Differential diagnosis should include other benign
histiocytic conditions, such as dendritic cell
disorders (further divided into Langerhans cell
histiocytosis and non-Langerhans cell
histiocytosis) and macrophage disorders (e.g.,
haemophagocytic lymphohistiocytosis, Rosai–Dorfman
disease).[3] Since XGI is entirely benign, it may
sometimes regress spontaneously or respond to
antibiotics, and it does not recur after complete
excision, resulting in a good prognosis.[8] The
coexistence of cancer and XGI is rare but
documented in the literature.[12] Once a
definitive diagnosis is made, extended surgical
resection remains the optimal management, with
vigilant follow-up essential from the outset of
treatment.
Conclusion
Primary
xanthogranulomatous thyroid inflammation is rare,
especially in a non-diabetic, surgically naive
elderly patient. Diagnosing thyroid XGI was
difficult in this case because of the absence of
specific risk factors, clinical and radiological
findings, and inconclusive FNAC. Histopathological
examination is essential to exclude other lesions.
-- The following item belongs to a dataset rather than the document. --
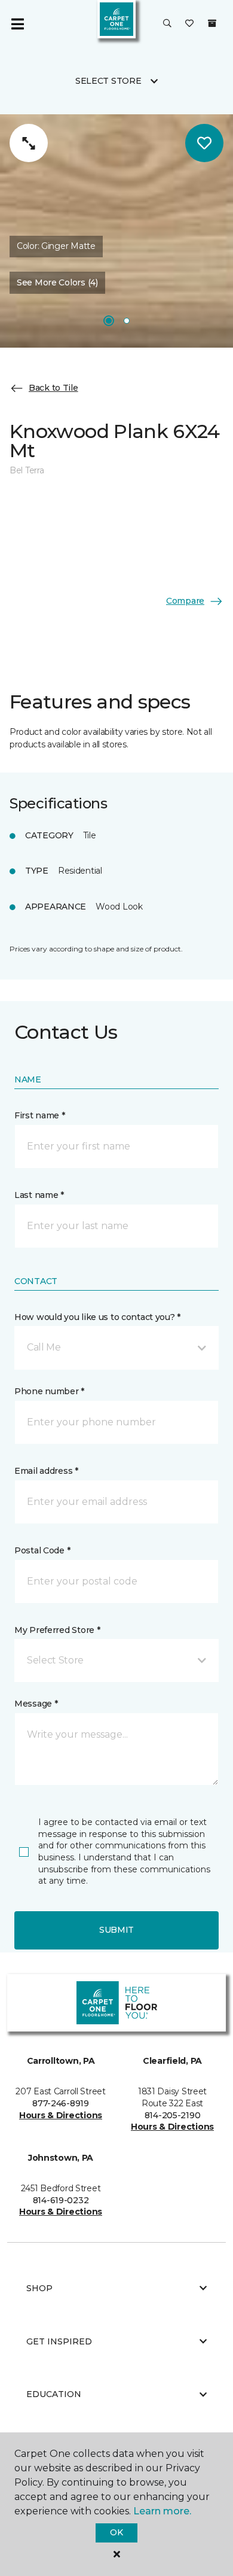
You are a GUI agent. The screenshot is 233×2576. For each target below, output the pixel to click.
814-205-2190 (173, 2115)
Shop (39, 2288)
Due to limited literature on thyroid XGI, its
pathophysiology remains unclear. Awareness of this
inflammatory condition is important for both
pathologists and surgeons to avoid unnecessary
extensive surgery and overdiagnosis of malignancy.
Careful follow-up is crucial to detect new
lesions, early recurrence, or the development of
systemic disorders from the initial treatment.